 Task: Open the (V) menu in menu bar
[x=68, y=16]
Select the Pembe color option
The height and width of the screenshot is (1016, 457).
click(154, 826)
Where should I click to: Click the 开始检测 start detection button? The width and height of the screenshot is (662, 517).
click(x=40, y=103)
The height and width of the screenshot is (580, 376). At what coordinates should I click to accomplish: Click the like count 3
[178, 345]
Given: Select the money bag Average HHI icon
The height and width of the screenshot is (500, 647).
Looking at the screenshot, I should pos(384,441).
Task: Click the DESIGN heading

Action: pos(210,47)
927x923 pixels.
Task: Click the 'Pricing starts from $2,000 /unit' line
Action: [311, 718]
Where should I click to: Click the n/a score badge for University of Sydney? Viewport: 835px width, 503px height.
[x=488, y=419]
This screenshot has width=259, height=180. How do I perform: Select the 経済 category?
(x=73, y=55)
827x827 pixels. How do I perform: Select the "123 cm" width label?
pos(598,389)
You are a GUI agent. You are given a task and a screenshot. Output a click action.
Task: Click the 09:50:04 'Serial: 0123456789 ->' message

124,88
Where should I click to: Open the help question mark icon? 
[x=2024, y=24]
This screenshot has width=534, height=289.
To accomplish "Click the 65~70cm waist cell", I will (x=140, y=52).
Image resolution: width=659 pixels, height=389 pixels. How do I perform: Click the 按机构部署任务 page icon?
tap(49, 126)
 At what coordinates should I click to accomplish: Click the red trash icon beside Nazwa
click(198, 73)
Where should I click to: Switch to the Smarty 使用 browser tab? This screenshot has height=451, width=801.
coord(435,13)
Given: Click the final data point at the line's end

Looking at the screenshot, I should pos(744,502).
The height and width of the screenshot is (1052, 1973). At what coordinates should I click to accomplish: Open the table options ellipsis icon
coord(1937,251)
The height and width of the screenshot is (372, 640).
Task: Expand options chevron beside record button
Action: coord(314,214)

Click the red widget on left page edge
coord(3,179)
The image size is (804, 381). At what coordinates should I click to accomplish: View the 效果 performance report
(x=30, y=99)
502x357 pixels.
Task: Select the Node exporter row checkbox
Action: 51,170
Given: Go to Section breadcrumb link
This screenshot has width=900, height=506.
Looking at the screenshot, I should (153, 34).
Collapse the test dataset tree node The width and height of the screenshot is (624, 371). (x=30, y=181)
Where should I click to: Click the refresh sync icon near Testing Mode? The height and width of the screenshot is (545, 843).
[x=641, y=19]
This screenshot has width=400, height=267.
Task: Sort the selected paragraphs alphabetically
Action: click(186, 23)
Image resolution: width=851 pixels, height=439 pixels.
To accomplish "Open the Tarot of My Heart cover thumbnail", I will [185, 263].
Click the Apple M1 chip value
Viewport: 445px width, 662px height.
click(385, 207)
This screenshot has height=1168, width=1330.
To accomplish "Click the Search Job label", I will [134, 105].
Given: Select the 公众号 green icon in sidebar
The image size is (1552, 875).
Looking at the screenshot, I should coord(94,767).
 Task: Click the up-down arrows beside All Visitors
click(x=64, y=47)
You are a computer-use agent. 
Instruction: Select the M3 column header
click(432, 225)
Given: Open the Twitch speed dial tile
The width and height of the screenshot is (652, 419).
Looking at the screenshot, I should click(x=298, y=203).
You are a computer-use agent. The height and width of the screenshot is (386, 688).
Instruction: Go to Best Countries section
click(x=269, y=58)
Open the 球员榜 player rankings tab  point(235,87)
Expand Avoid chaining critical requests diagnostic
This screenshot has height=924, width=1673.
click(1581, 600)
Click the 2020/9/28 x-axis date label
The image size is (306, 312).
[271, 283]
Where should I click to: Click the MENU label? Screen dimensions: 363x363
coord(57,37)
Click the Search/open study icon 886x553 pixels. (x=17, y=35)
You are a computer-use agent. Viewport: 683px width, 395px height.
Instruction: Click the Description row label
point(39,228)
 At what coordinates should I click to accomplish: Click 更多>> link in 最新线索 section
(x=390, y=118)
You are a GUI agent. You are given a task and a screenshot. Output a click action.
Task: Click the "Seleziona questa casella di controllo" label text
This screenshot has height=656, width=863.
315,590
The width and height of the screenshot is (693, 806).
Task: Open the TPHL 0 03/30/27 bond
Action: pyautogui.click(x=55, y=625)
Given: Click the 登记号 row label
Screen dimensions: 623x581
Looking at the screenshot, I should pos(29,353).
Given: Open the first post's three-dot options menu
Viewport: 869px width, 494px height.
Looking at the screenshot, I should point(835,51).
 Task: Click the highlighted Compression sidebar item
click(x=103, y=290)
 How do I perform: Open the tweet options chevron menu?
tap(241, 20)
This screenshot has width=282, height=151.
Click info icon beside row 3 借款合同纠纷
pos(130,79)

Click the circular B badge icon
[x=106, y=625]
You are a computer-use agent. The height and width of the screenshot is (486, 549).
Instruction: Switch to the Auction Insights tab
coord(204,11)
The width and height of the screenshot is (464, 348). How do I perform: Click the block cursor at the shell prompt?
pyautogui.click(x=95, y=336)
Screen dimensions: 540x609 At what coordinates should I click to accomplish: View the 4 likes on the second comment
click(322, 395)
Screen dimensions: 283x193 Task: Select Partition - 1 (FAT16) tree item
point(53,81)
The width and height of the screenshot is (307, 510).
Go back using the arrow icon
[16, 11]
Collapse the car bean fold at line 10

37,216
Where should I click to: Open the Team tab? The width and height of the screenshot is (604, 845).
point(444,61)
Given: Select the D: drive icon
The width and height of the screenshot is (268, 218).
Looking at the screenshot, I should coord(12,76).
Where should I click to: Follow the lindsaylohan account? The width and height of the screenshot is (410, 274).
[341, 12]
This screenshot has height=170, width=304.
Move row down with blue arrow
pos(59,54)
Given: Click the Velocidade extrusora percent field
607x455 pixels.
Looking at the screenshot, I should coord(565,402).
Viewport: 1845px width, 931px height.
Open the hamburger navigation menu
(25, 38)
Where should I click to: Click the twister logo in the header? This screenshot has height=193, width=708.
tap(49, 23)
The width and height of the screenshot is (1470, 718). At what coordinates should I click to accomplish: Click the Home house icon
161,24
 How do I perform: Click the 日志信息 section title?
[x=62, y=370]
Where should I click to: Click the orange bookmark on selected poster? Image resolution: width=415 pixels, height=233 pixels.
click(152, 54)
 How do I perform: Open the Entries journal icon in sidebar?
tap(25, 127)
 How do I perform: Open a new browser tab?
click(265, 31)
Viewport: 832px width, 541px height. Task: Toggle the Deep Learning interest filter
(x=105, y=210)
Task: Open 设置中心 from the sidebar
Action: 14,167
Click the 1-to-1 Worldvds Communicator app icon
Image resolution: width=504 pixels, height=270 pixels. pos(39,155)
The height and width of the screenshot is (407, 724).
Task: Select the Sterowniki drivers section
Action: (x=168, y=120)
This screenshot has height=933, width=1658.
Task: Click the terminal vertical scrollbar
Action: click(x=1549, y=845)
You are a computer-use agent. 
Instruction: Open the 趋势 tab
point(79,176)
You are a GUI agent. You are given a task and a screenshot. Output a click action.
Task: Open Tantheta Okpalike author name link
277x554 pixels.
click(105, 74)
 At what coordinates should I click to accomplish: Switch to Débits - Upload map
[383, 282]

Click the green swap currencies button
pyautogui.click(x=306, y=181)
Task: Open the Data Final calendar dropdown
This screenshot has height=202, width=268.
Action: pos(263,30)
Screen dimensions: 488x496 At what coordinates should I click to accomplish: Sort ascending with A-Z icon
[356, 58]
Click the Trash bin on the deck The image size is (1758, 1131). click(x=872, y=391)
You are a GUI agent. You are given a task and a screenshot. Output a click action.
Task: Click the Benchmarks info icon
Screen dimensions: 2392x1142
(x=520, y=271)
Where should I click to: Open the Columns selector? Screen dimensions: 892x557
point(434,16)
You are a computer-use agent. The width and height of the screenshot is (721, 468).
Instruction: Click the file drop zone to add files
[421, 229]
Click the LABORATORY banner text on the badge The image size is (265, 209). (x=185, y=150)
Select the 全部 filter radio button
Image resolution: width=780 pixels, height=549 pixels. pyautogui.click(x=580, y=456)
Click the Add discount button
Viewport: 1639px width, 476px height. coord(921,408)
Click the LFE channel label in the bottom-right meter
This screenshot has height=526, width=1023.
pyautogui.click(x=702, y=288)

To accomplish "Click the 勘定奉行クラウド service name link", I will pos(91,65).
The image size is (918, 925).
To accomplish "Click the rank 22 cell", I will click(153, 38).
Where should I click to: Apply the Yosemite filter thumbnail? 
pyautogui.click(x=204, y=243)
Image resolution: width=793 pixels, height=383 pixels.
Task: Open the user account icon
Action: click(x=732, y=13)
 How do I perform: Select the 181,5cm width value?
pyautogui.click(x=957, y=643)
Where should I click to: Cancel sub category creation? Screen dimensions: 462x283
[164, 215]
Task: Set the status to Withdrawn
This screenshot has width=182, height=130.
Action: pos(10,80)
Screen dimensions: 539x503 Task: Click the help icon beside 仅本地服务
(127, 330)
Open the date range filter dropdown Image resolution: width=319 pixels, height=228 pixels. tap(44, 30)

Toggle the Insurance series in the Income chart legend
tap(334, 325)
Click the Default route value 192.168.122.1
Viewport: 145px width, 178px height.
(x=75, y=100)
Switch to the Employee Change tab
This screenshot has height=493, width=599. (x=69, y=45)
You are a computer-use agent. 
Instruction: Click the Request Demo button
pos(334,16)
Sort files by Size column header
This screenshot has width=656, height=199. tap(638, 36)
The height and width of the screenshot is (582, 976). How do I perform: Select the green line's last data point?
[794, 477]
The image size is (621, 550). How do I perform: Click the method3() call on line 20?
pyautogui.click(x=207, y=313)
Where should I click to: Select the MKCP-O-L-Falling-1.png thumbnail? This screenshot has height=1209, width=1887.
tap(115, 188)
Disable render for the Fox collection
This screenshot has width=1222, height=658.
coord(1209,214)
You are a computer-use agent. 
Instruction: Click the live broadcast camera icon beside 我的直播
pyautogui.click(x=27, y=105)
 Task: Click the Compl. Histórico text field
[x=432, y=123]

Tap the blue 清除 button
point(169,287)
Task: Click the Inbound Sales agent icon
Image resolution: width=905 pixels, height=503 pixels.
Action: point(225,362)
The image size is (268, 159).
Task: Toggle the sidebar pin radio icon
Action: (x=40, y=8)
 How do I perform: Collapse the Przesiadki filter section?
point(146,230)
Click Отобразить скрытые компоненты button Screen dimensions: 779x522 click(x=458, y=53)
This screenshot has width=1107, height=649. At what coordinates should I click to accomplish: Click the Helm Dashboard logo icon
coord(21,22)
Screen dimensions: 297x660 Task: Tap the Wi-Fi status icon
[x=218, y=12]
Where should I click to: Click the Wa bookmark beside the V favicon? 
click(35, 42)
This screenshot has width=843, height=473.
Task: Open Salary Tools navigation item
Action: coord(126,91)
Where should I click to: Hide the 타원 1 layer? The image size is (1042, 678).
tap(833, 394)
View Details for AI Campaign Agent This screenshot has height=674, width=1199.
□ □ □
### Job
Rewrite the records as a JSON list of strings, one string per line and leaving out blank lines, starting with the first line of the records and going on through the line with "click(x=40, y=103)".

### Result for this exercise
[
  " Task: Open the (V) menu in menu bar",
  "[x=68, y=16]",
  "Select the Pembe color option",
  "The height and width of the screenshot is (1016, 457).",
  "click(154, 826)",
  "Where should I click to: Click the 开始检测 start detection button? The width and height of the screenshot is (662, 517).",
  "click(x=40, y=103)"
]